Daniel Kokotajlo 31 Jan 2024 6:20 UTC
2 points
0
I agree that if RLHF scaled all the way to von neumann then we’d probably be fine. I agree that the point at which RLHF breaks down is enormously important to overall alignment difficulty.

I think if you had described to me in 2019 how GPT4 was trained, I would have correctly predicted its current qualitative behavior. I would not have said that it would do 1, 2, or 3 to a greater extent than it currently does.

I’m in neither category (1) or (2); it’s a false dichotomy.
- Matthew Barnett 31 Jan 2024 7:11 UTC
  2 points
  0
  Parent
  I’m in neither category (1) or (2); it’s a false dichotomy.
  The categories were conditioned on whether you’re “not updating at all on observations about when RLHF breaks down”. Assuming you are updating, then I think you’re not really the the type of person who I’m responding to in my original comment.

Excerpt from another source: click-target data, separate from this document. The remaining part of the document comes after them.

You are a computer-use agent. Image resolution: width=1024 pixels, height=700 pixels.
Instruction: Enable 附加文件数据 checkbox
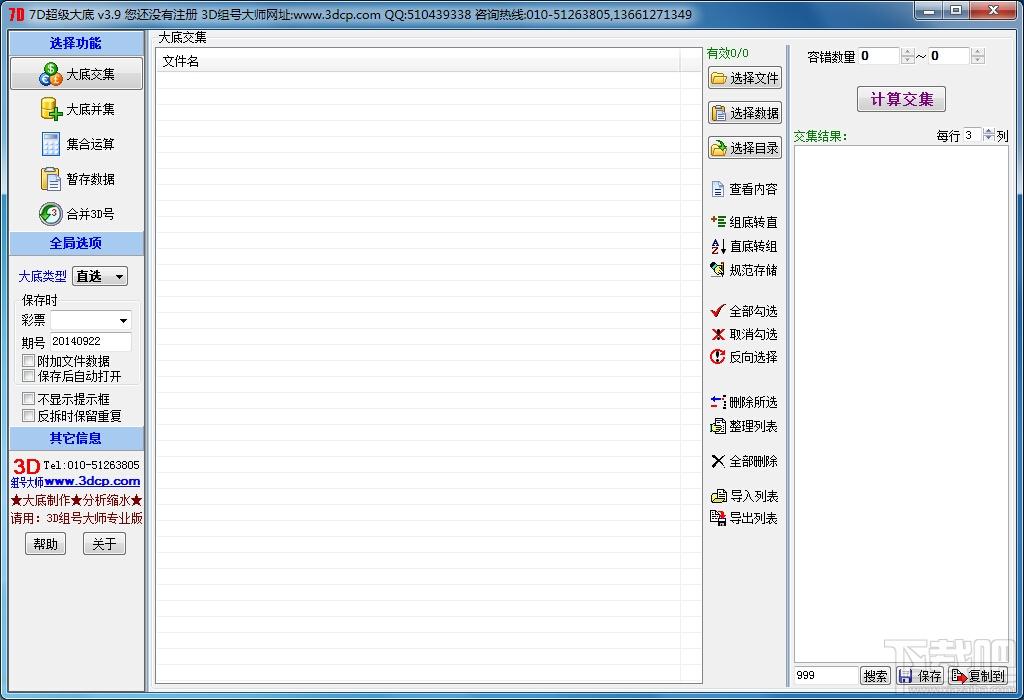[x=28, y=360]
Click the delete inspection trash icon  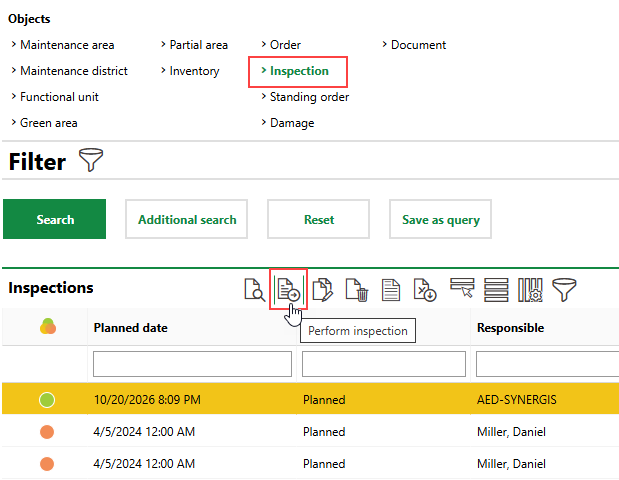point(357,290)
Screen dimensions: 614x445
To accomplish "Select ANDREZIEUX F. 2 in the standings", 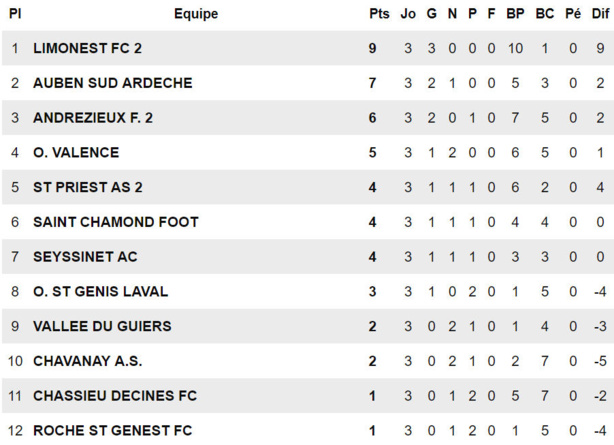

  But if you’re not updating, or aren’t updating significantly, then perhaps you can predict now when you expect RLHF to “break down”? Is there some specific prediction that you would feel comfortable making at this time, such that we could look back on this conversation in 2-10 years and say “huh, he really knew broadly what would happen in the future, specifically re: when alignment would start getting hard”?
  (The caveat here is that I’d be kind of disappointed by an answer like “RLHF will break down at superintelligence” since, well, yeah, duh. And that would not be very specific.)

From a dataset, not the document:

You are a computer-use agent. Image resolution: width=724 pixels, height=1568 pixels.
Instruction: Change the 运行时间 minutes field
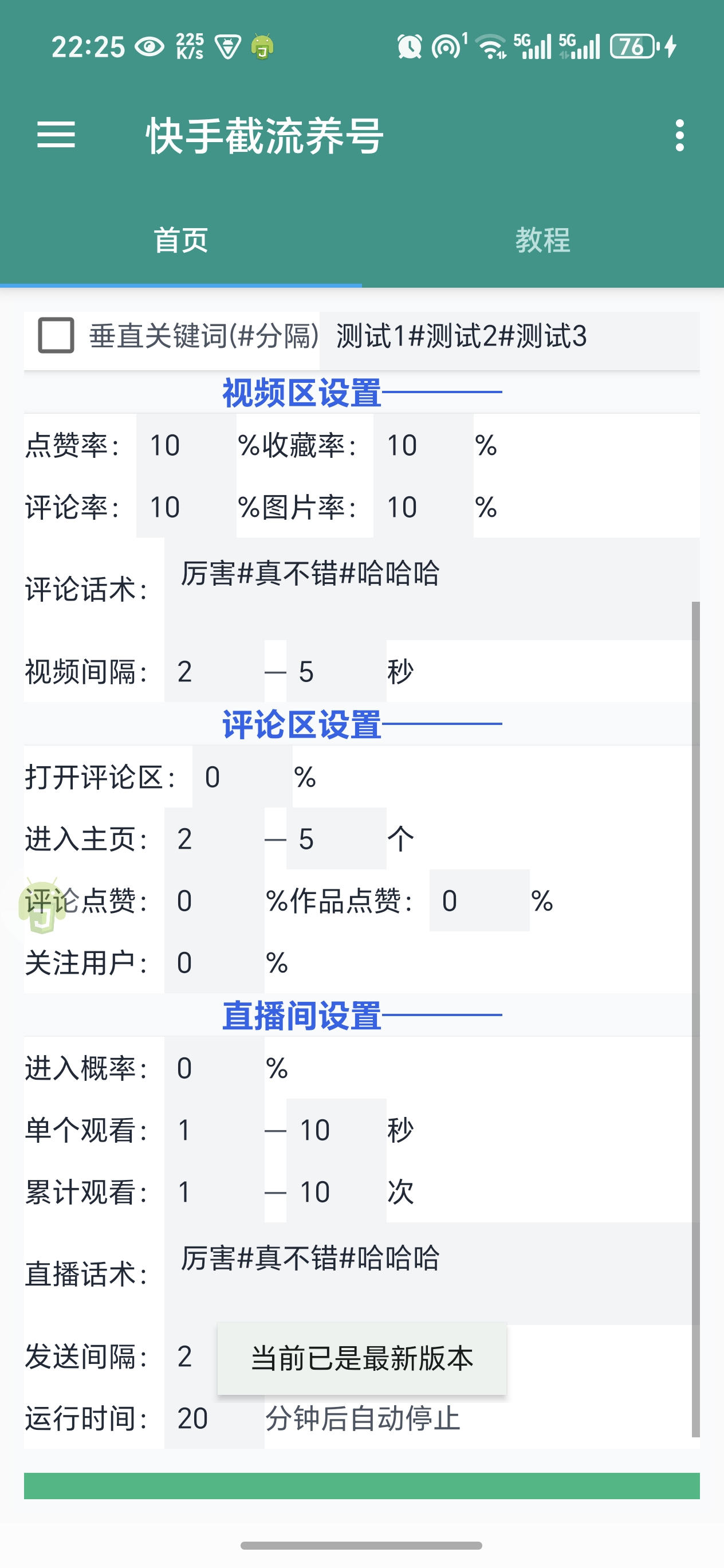pos(201,1421)
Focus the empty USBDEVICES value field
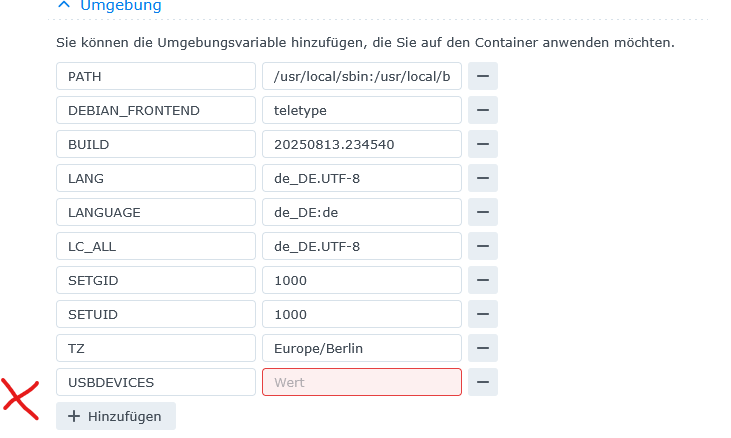Viewport: 731px width, 438px height. (361, 382)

  - Daniel Kokotajlo 31 Jan 2024 16:38 UTC
    6 points
    4
    Parent
    I’m not updating significantly because things have gone basically exactly as I expected.
    
    As for when RLHF will break down, two points:
    
    (1) I’m not sure, but I expect it to happen for highly situationally aware, highly agentic opaque systems. Our current systems like GPT4 are opaque but not very agentic and their level of situational awareness is probably medium. (Also: This is not a special me-take. This is basically the standard take, no? I feel like this is what Risks from Learned Optimization predicts too.)
    
    (2) When it breaks down I do not expect it to look like the failures you described—e.g. it stupidly carries out your requests to the letter and ignores their spirit, and thus makes a fool of itself and is generally thought to be a bad chatbot. Why would it fail in that way? That would be stupid. It’s not stupid.
    
    (Related question: I’m pretty sure on r/chatgpt you can find examples of all three failures. They just don’t happen often enough, and visibly enough, to be a serious problem. Is this also your understanding? When you say these kinds of failures don’t happen, you mean they don’t happen frequently enough to make ChatGPT a bad chatbot?)
    - Daniel Kokotajlo 1 Feb 2024 17:32 UTC
      2 points
      0
      Parent
      Re: Missing the point: How?
      
      Re: Elaborating: Sure, happy to, but not sure where to begin. All of this has been explained before e.g. in Ajeya’s Training Game report for example. Also Joe Carlsmith’s thing. Also the original mesaoptimizers paper, though I guess it didn’t talk about situational awareness idk. Would you like me to say more about what situational awareness is, or what agency is, or why I think both of those together are big risk factors for RLHF breaking down?